As far as the authors are aware, the approach demonstrated here to summarise median and IQRs across multiple studies has not been proposed before, although there are similarities with the approach taken by others in the CMMID Working Group to pool R0 estimates [59]. We present an intuitive method which exploits two optimisation methods to fit parametric distributions based on reported summary statistics rather than individual data, then samples across them. In this way, we capture the central tendency and overall variation between a set of quantiles from different study populations. This allows multiple sources of evidence to be consolidated into a single distribution which can be used in bed forecasting going forward. By providing both the code for this analysis and our summary distributions, better bed occupancy predictions can be made in the future.

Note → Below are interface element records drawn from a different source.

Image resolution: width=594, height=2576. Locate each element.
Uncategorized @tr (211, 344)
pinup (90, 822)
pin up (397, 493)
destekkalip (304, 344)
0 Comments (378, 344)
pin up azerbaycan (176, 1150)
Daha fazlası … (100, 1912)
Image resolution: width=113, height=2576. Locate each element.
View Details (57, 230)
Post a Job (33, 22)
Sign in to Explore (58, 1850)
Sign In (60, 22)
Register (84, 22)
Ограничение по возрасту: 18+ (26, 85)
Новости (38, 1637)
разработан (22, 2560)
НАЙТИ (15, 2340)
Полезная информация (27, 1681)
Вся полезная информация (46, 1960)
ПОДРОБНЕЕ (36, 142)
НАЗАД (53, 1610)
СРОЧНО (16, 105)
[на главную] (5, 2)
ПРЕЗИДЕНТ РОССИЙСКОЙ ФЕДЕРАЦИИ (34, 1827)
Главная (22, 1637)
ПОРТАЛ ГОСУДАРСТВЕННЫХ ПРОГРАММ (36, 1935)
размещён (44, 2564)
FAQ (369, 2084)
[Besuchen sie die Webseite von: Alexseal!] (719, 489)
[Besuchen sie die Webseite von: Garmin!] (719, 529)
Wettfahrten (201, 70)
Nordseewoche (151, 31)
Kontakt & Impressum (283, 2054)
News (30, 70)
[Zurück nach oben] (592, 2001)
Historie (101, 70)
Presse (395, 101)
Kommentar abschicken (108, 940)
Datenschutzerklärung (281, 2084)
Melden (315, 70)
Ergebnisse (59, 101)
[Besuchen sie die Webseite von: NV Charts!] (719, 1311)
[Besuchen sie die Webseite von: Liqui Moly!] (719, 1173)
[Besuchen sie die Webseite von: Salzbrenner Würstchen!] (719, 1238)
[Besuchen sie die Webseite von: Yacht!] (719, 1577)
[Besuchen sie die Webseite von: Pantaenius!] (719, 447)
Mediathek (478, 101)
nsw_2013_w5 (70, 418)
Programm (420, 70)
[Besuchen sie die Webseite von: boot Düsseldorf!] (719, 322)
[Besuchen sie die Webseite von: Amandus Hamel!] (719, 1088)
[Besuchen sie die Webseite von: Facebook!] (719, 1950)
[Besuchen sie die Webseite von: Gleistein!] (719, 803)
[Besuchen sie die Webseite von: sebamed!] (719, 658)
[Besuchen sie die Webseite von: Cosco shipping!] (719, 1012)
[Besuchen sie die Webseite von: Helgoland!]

This review summarised the available literature to provide estimates of LoS for total hospital admission and ICU which can be applied for planning and preparedness for SARS-CoV-2. We found substantial differences between China and other settings in terms of total hospital stay, but little evidence for an impact on LoS of time of study, age, or disease severity. We present summary distributions which can be used within models making predictions about bed requirements, and suggest that this may be a more robust and realistic way to characterise LoS than relying on summary data from just one setting or hospital. The majority of the data presented in this review comes from China, and as more data become available, it will be important to update this with setting-specific LoS estimates. Understanding the duration of hospitalisation of COVID-19 patients is critical for providing insights as to when hospitals will reach capacity, as well predicting associated staff or equipment requirements.